Que programa utilizas, lo que me parece mas raro es la imagen de la placa que le veo muy pocas lineas de cobre y enciama la mitad de los componetes no le llegan las lineas tampoco de cobre.
Gracias de nuevo


----------



## Electronec (May 6, 2010)

Santiago dijo:


> *Tutorial basico del  Pcb Wizard*



Mira en el Foro tienes tutoriales y mas!!! (es cuestión de buscar )...te podrá ayudar.

Yo uso el WinCircuit, pero es igual al PCB Wizar, da igual son todos parecidos, el tema está en aprenderte bien todas las opciones.

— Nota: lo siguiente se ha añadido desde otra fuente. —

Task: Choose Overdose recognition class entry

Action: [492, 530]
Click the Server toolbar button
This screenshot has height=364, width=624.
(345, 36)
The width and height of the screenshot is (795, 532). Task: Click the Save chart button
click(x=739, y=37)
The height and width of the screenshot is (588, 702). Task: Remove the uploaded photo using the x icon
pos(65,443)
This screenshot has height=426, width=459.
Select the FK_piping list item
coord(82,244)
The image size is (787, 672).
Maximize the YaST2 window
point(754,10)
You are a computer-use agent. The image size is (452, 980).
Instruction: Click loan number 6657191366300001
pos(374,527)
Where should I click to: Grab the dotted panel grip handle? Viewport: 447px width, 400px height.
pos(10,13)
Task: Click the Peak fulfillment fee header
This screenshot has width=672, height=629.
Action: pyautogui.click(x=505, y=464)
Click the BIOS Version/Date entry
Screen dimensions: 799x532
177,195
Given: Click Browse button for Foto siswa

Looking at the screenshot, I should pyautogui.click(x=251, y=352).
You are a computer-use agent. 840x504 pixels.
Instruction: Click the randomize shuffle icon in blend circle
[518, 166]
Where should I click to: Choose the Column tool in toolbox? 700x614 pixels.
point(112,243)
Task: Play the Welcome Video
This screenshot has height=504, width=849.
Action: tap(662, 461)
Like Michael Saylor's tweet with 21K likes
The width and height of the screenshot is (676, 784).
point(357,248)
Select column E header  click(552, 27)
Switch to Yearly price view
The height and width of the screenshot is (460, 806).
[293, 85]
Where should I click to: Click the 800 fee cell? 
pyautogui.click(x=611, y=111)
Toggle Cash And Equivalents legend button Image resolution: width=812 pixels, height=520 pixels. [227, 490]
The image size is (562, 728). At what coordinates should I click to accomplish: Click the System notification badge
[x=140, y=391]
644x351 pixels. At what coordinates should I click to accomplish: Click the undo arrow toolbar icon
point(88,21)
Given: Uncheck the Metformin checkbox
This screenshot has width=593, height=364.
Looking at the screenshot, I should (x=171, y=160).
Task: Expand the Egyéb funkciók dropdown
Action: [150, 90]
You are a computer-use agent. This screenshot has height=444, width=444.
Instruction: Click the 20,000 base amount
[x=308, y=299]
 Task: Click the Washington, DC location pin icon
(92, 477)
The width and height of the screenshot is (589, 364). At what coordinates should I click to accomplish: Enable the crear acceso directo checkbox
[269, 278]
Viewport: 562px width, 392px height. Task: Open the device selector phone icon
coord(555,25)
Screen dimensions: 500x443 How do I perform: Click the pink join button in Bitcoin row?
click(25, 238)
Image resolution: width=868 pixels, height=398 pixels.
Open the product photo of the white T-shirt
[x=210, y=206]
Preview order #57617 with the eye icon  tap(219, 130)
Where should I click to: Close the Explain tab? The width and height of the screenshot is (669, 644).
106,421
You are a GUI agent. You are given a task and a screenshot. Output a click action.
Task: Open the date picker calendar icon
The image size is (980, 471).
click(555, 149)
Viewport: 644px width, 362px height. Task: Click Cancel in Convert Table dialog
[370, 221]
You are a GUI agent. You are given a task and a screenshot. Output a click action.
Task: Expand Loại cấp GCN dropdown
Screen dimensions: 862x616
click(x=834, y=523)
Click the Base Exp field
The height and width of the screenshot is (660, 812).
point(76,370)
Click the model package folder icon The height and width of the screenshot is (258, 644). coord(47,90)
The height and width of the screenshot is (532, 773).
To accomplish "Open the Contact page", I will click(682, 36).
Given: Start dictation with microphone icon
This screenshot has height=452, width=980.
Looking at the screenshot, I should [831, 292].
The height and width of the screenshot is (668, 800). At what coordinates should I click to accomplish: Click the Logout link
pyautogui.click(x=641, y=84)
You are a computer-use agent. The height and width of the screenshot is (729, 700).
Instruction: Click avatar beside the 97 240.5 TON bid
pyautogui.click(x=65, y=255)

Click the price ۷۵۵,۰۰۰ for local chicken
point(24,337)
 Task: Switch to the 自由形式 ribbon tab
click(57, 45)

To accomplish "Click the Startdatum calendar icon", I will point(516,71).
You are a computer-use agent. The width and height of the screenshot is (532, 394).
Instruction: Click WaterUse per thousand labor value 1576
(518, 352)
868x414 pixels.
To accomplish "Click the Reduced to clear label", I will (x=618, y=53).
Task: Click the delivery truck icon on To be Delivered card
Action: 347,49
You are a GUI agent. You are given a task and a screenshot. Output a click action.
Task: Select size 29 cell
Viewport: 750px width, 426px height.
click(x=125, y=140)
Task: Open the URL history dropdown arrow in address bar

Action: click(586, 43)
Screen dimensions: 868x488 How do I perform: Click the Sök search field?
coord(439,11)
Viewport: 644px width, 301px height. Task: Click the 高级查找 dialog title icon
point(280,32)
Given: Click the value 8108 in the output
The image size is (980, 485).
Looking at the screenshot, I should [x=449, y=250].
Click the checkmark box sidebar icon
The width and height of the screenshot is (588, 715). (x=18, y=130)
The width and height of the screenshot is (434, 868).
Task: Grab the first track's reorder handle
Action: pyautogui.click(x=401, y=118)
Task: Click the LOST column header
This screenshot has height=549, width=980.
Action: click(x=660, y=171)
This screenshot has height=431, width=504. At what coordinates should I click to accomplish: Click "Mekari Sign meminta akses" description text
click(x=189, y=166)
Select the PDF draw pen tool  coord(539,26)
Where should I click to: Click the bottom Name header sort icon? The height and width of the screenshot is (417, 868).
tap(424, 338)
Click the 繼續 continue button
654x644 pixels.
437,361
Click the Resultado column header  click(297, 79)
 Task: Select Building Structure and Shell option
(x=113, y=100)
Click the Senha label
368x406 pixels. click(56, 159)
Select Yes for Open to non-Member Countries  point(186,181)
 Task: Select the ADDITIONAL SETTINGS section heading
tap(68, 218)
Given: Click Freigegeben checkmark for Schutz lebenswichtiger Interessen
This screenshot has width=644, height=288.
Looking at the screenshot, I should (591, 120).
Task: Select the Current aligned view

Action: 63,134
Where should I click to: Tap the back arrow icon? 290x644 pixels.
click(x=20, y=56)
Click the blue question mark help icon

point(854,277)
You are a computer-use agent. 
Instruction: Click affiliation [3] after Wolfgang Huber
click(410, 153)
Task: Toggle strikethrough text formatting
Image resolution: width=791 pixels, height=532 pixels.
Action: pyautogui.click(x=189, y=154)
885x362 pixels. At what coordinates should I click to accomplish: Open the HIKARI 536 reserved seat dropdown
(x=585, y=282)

Creo que tu problema tiene que ver con alguna opción que no eliges cuando quieres generar la placa vista de pistas de cobre.

No olvides de poner ( si lo que colocas en la carga es un relé),  el condensador y el diodo anti picos, tu transistor te lo agradecerá.

Saludos.


----------



## Pedroalh (May 6, 2010)

Muchas gracias hay estoy mirando el tutorial ya te contare como me ha ido, si me sale alguna duda ya te preguntare gracias de nuevo .

Saludos.


----------



## Electronec (May 8, 2010)

Mega tutorial de PCB WIZARD.

Curso básico.



			
				mariano22 dijo:
			
		

> Como utilizar PCB Wizard



Saludos


----------



## flander (Ago 28, 2012)

Hola, fijate que en el circuito impreso falta una conexión a positivo desde un extremo de la bobina del rele, quizas sea la falla que se presenta al no activarse. saludos


----------